Exercise prompt.
Find every line below that contains the word "resolution" and copy each of those lines in full.

Record set.
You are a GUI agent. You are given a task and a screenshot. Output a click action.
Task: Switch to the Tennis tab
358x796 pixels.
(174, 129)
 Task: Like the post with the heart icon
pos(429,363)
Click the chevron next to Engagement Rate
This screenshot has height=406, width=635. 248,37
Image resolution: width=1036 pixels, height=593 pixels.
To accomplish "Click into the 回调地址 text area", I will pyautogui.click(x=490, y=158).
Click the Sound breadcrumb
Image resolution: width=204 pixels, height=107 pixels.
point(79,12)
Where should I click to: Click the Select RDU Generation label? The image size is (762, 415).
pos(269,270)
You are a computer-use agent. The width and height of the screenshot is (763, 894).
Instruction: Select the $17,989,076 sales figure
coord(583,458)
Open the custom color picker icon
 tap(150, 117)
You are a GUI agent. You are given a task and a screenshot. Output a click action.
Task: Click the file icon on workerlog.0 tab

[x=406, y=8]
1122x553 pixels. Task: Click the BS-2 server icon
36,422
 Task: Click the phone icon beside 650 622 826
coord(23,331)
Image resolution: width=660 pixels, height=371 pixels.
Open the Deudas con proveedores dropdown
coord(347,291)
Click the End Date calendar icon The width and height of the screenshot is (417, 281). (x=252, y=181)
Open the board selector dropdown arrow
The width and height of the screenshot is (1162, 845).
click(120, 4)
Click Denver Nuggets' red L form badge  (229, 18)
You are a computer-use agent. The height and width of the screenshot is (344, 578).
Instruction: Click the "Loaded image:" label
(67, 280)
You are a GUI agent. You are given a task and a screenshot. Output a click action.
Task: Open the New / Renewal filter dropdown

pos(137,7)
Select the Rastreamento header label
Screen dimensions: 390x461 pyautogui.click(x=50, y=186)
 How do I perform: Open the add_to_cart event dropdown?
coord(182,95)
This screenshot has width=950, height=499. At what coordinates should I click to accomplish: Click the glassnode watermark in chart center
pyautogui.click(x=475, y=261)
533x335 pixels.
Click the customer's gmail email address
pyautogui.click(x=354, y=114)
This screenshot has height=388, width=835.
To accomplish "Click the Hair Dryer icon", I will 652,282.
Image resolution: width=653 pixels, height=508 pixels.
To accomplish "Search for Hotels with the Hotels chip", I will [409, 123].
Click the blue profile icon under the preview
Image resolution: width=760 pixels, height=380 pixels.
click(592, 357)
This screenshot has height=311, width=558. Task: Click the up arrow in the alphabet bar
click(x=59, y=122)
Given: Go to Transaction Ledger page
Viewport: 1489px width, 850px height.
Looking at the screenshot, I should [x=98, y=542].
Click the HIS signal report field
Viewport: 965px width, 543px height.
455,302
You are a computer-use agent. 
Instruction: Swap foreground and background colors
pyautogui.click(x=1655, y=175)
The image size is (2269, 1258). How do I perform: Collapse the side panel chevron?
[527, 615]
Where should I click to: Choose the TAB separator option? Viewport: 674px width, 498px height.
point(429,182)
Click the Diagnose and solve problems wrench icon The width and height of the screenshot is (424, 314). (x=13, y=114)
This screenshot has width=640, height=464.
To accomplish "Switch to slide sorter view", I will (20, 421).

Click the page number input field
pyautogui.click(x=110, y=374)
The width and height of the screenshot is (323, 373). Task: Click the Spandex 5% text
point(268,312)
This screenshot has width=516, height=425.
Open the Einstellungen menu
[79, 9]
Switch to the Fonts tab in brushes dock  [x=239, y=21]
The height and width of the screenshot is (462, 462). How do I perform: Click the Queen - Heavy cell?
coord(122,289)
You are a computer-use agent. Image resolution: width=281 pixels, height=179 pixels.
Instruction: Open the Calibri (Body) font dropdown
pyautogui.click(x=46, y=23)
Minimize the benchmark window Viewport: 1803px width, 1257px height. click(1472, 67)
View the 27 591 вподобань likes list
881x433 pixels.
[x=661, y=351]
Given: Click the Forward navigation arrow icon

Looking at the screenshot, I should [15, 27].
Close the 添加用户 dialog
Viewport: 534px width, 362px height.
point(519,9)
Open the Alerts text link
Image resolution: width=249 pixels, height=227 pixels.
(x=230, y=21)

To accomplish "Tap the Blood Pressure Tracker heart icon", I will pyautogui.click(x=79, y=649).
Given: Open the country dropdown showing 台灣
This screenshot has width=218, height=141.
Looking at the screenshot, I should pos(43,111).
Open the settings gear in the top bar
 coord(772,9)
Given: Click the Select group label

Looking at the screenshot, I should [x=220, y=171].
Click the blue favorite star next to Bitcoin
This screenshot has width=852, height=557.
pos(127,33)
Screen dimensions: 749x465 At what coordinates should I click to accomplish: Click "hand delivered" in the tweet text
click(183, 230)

Correct result.
Image resolution: width=1036 pixels, height=593 pixels.
Image resolution: width=204 pixels, height=107 pixels.
Image resolution: width=660 pixels, height=371 pixels.
Image resolution: width=653 pixels, height=508 pixels.
Image resolution: width=760 pixels, height=380 pixels.
You are a computer-use agent. Image resolution: width=281 pixels, height=179 pixels.
Image resolution: width=249 pixels, height=227 pixels.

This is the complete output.